Some of his views are more liberal than I like, but he does have integrity. Of all the democrats I would prefer him. As for him or a republican, I would have to see who the republican was. I would like to vote for a true conservative. Do they exist anymore, or did they follow the Dodo into extinction?
Now, what was that democrats name that spoke at the republican convention? Darn memory! I would vote for that guy in a heartbeat if his other ideals followed those he spoke of at the convention.


----------



## Gun Owner (Sep 9, 2005)

Sometimes an honest democrat is a good choice. I've only voted to keep one Democrat in office in my sort voting span, His name is Oscar Goodman, and he's our Mayor. He plays hardball here, and it was sorely needed in this town. Hes also not afaird to say exactly whats on his mind. A lot of people here cant stand him for that (mainly fundamentalist christians, like my grandma) but the end result is he is very effective.

I cant think of too many democrats that wouldnt hesitate to tell the ACLU to f-off, and bulldoze a homeless camp because of the headaches it was causing local buisnesses.

Joe is a good man, but the Dems as a whole wont allow him to make it that far, because he doesnt serve the mass views of the far left, and thats truly a shame.


----------



## KEN W (Feb 22, 2002)

Bobm said:


> He probably doesn't have a chance in hell of getting elected because the Dems are controlled by the far left.
> 
> That said, I like him and would vote for him.
> 
> ...


Interesting Bob......I would vote for him also....the same can probably be said about McCain.....the far right will make sure he doesn't win.....so what will we have?Choosing the best of the worst.....far right or far left. uke:


----------



## Bobm (Aug 26, 2003)

I wouldn't vote for McCain, don't like him even a little if it came to him and hillary I will vote for the libertarian, might anyway....


----------



## Plainsman (Jul 30, 2003)

Ken, I understand what your saying. Most elections I am restricted to voting for who I dislike the least.
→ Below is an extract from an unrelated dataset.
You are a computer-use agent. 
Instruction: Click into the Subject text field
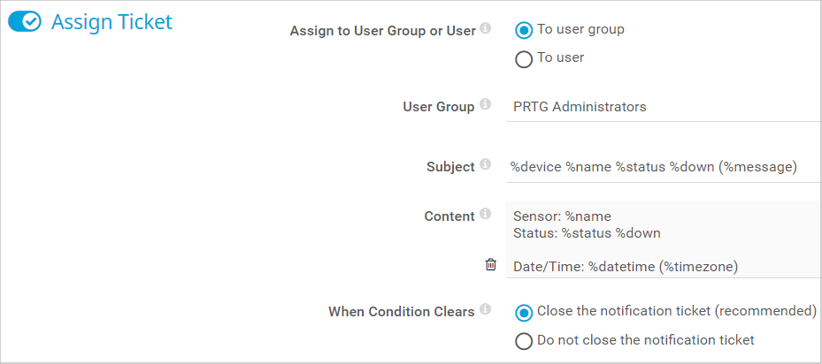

Like Bob I would not vote for McCain. There is a reason the media is in love with him. He is a liberal not a conservative. It makes no difference if he calls himself democrat or republican he does not follow the conservative ideals that I want in office. Also, just because he was a POW doesn't make him my hero. I think the man is dishonest. I was disappointed during his run for the republican nomination. He acted like a spoiled child when he lost, and made some attempts to damage fellow republicans. Backstabber describes him.

Hillary may be one of the only people that could make me vote for McCain.


----------



## KEN W (Feb 22, 2002)

Wow..... after the "witch" thread you would vote for her???


----------



## Plainsman (Jul 30, 2003)

KEN W said:


> Wow..... after the "witch" thread you would vote for her???


  OK Ken, time for another cup of caffein. I said:


> Hillary may be one of the only people that could make me vote for McCain.


----------



## KEN W (Feb 22, 2002)

Nah.....to much coffee....it is really early yet.....but if this Iraq thing continues into next year,we will have a Democrat for our next president....I think she might just win.


----------



## Plainsman (Jul 30, 2003)

I think the American people want something in between Bush's plan and the democratic plan. I forget the fellows name from Virginia that spoke after the president last night, but he made two contradictory statements that was very obvious. To please the American people he said something to indicate that they would not cut and run. Then he made a statement that we should begin immediate withdrawal, which was intended to please the Bush haters. He compared it to leaving Korea under satisfactory conditions. It was more than satisfactory, and he made it sound like our pull out of Viet Nam. He was a very good speaker, but not entirely forthcoming with us. 
What would I like for an end to Iraq. I would like the whiners to shut up and stop giving hope to the terrorists. Then I would like to see a military presence that would crush them. I would also like to see the military take the gloves off and stop this politically correct pansy war. Demolish them and get it over with. This could be done quickly and our boys could be back home. If it wasn't for the nay Sayers I think our boys would be home now. We are still there thanks to the bickering within our own ranks. People like our old buddy Militant Tiger are responsible for half the deaths in Iraq.


----------



## Bobm (Aug 26, 2003)

> .....but if this Iraq thing continues into next year,we will have a Democrat for our next president


depends on the situation there at that time...


----------